2. The method of claim 1 further comprising:
before receiving, into a neural capsule embedding network as input, an embedding vector:
a) receiving, as input, a natural language text;
b) converting words in the natural language text into embeddings and inserting the embeddings into an embedding vector.
3. The method of claim 1 , wherein generating, by the neural capsule embedding network, an output vector includes mathematical scaling of output vector values.
4. The method of claim 2 , wherein converting words in the natural language text into embeddings includes populating, with the value of zero, any embeddings in the vector that do not correspond to a word.
5. The method of claim 1 , further comprising:
after receiving, into a neural capsule embedding network as input, an embedding vector,
deriving, by the neural capsule embedding network, features of each word in the context of the natural language text.
6. The method of claim 1 further comprising:
before receiving, into a neural capsule embedding network, an embedding vector as input:
a) receiving as input a natural language text;
b) pre-processing the natural language text to identify features of the natural language text;
c) converting words in the natural language text into embeddings and inserting the embeddings into an embedding vector.
7. The method of claim 1 , wherein classes are a predefined set of named entity classes.
8. The method of claim 1 , wherein classes are clusters determined by the neural capsule embedding network.
9. The method of claim 1 further comprising:
after generating, by the neural capsule embedding network, an output vector, performing, by a neural network layer, mathematical scaling on the output vector values.

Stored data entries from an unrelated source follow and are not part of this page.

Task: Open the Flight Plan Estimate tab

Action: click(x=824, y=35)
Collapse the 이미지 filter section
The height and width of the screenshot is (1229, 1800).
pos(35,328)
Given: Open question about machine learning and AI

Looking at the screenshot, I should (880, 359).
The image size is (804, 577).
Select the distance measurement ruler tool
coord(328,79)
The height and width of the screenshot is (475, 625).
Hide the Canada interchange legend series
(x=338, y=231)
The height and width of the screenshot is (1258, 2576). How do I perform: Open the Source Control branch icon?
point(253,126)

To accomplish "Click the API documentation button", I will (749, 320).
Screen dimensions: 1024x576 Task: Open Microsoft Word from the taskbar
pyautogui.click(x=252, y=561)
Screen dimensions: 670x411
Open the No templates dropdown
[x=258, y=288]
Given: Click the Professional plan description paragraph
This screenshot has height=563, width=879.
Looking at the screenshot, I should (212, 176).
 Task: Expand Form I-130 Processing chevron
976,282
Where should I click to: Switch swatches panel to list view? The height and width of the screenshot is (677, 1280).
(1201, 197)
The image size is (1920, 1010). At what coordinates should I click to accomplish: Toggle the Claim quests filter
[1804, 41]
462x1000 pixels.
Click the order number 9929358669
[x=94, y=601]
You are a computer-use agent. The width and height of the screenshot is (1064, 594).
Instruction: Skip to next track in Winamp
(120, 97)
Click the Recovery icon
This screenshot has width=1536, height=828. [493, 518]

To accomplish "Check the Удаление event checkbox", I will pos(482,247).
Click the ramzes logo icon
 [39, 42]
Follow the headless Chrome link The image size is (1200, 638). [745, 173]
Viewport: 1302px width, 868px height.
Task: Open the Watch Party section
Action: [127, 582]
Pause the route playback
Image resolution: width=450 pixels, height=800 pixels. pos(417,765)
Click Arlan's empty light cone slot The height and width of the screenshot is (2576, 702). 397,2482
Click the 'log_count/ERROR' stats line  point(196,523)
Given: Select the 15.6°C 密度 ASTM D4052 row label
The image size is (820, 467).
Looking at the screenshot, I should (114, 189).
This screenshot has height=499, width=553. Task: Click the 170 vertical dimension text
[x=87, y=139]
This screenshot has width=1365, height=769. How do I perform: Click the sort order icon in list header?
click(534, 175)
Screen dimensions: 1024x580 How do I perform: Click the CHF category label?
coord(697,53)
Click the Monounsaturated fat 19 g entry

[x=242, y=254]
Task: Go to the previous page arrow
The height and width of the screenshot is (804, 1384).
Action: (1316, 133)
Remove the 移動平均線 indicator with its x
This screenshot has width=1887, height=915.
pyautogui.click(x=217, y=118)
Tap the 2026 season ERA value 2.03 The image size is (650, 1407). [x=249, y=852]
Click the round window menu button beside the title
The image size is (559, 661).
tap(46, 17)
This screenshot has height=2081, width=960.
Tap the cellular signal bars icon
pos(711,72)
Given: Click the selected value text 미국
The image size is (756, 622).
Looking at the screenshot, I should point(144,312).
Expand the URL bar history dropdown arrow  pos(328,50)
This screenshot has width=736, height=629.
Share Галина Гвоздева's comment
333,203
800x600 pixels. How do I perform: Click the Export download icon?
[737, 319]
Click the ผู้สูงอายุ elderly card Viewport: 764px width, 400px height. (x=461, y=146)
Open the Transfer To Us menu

10. The method of claim 1 further comprising:
after generating, by the neural capsule embedding network, an output vector, converting the output vector into an output matrix by:
for each non-zero integer value in the output vector, inserting a 1 in an output matrix cell, where the column is the value's position in the output vector and the row is the class number.
11. The method of claim 1 further comprising:
before receiving, into a neural capsule embedding network as input, an embedding vector:
a) receiving, as input, a natural language text;
b) pre-processing the natural language text to identify features of the natural language text;
c) converting words in the natural language text into embeddings and inserting the embeddings into an embedding vector;
d) inserting the features as feature embeddings into the embedding vector.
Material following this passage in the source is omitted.